• **Required action**:
Search the records for the string "value", then copy each line where it appears.

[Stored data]
.....
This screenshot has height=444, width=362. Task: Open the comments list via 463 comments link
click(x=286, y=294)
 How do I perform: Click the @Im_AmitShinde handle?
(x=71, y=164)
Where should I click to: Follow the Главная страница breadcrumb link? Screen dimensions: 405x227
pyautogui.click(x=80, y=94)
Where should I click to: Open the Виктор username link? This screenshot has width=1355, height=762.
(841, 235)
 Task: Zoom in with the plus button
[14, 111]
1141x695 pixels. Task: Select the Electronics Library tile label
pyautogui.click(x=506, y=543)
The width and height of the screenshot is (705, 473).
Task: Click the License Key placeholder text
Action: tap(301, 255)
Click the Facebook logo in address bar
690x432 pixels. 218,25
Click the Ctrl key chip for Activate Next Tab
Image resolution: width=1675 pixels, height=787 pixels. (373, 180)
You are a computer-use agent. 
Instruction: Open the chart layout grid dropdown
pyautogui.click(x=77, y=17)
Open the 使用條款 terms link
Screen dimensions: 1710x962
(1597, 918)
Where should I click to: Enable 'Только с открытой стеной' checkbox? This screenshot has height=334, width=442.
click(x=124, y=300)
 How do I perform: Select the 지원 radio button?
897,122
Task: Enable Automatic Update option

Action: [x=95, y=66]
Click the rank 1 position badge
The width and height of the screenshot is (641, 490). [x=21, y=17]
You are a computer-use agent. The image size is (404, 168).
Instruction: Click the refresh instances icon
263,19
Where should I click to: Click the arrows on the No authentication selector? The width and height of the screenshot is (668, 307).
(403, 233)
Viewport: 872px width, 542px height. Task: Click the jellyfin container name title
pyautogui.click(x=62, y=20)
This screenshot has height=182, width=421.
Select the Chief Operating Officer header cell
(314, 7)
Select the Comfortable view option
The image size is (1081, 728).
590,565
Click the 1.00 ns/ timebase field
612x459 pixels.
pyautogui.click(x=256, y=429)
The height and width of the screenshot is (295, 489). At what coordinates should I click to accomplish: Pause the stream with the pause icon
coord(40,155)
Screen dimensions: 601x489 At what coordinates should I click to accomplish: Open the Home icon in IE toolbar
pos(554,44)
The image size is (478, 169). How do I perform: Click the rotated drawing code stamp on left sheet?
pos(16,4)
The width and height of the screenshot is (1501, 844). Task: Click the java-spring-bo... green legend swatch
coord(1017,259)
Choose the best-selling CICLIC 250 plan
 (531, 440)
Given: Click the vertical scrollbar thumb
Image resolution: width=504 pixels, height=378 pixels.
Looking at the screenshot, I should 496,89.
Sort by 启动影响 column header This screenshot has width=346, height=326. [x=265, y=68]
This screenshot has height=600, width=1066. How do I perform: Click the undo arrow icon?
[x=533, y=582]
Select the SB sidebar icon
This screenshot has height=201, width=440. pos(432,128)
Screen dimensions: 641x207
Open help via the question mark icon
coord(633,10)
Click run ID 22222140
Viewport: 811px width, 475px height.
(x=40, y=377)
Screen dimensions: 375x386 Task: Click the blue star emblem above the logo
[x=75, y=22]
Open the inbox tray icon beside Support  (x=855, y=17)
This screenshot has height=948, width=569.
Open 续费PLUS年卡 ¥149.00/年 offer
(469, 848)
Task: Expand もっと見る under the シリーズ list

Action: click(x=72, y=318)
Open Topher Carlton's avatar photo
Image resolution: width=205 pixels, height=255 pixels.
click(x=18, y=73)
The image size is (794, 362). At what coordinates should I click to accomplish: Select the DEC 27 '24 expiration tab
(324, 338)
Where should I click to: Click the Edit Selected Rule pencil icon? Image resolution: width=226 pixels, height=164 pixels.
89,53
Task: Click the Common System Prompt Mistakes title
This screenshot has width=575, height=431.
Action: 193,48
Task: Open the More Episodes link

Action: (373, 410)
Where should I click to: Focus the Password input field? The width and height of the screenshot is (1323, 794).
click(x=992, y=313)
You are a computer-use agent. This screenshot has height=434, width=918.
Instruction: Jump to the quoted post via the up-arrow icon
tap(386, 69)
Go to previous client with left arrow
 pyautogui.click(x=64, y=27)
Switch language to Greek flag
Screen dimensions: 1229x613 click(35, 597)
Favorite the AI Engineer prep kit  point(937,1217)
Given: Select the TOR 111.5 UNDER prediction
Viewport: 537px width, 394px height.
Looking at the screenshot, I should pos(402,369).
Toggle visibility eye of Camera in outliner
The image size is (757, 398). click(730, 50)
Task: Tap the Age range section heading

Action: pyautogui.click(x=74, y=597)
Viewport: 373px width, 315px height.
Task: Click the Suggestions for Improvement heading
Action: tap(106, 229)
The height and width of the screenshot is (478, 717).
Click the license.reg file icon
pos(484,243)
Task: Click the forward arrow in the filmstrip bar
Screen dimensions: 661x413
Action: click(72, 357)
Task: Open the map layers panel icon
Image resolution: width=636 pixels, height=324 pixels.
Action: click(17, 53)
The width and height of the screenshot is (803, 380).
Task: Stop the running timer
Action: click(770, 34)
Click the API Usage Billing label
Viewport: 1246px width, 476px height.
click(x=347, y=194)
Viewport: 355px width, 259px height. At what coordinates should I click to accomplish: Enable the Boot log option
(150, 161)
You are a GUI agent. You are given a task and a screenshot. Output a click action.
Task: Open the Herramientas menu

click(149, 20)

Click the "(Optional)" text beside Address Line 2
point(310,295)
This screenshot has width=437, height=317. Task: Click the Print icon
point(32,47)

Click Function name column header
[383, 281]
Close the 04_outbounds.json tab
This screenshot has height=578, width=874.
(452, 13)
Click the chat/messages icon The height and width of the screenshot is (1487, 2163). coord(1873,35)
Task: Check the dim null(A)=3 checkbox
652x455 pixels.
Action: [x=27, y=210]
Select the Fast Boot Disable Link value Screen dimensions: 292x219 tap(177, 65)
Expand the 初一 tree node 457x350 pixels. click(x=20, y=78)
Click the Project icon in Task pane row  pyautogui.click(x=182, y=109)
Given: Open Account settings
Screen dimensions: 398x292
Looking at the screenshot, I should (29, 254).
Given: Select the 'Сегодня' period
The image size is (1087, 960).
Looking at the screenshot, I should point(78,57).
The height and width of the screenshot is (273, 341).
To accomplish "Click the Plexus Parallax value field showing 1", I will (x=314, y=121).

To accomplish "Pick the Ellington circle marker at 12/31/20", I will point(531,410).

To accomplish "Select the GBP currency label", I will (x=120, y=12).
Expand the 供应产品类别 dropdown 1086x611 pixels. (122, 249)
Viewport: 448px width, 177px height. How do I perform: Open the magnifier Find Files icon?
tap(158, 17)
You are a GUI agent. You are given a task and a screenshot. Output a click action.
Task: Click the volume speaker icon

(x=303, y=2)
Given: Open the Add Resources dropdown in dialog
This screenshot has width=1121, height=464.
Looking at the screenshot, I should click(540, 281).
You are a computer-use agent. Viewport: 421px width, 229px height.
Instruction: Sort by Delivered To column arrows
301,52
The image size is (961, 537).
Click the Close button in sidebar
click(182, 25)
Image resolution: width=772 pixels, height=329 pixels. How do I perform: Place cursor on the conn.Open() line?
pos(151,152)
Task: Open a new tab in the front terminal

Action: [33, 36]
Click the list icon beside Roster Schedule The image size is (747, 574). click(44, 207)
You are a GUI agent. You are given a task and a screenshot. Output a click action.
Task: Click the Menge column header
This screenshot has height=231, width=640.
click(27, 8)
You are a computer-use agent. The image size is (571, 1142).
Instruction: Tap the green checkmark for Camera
.....
• **Solution to the problem**:
Select the Fast Boot Disable Link value Screen dimensions: 292x219 tap(177, 65)
To accomplish "Click the Plexus Parallax value field showing 1", I will (x=314, y=121).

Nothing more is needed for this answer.